WRITTEN EXERCISE
Reproduce every line of the material below verbatim, keeping its order and wording unchanged.

Dataset records:
======

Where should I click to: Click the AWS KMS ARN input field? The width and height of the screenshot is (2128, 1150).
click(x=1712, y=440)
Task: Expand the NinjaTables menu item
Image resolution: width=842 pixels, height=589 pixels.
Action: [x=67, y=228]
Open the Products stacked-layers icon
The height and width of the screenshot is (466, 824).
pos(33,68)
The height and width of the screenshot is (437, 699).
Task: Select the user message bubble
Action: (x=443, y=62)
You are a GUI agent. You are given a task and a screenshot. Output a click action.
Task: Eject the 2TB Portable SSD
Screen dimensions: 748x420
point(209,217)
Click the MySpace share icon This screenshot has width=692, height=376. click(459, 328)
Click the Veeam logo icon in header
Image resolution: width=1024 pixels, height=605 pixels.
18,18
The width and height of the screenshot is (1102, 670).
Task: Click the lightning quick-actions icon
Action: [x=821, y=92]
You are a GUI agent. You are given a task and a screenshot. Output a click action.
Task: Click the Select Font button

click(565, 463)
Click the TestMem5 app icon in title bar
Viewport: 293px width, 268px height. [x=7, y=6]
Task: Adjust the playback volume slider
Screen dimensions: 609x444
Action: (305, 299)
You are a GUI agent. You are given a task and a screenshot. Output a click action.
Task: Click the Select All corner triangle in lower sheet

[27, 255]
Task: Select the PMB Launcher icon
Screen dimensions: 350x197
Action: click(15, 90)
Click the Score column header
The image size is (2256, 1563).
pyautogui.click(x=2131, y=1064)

======

SOLUTION BELOW
Where should I click to: Click the AWS KMS ARN input field? The width and height of the screenshot is (2128, 1150).
click(x=1712, y=440)
Task: Expand the NinjaTables menu item
Image resolution: width=842 pixels, height=589 pixels.
Action: [x=67, y=228]
Open the Products stacked-layers icon
The height and width of the screenshot is (466, 824).
pos(33,68)
The height and width of the screenshot is (437, 699).
Task: Select the user message bubble
Action: (x=443, y=62)
You are a GUI agent. You are given a task and a screenshot. Output a click action.
Task: Eject the 2TB Portable SSD
Screen dimensions: 748x420
point(209,217)
Click the MySpace share icon This screenshot has width=692, height=376. click(459, 328)
Click the Veeam logo icon in header
Image resolution: width=1024 pixels, height=605 pixels.
18,18
The width and height of the screenshot is (1102, 670).
Task: Click the lightning quick-actions icon
Action: [x=821, y=92]
You are a GUI agent. You are given a task and a screenshot. Output a click action.
Task: Click the Select Font button

click(565, 463)
Click the TestMem5 app icon in title bar
Viewport: 293px width, 268px height. [x=7, y=6]
Task: Adjust the playback volume slider
Screen dimensions: 609x444
Action: (305, 299)
You are a GUI agent. You are given a task and a screenshot. Output a click action.
Task: Click the Select All corner triangle in lower sheet

[27, 255]
Task: Select the PMB Launcher icon
Screen dimensions: 350x197
Action: click(15, 90)
Click the Score column header
The image size is (2256, 1563).
pyautogui.click(x=2131, y=1064)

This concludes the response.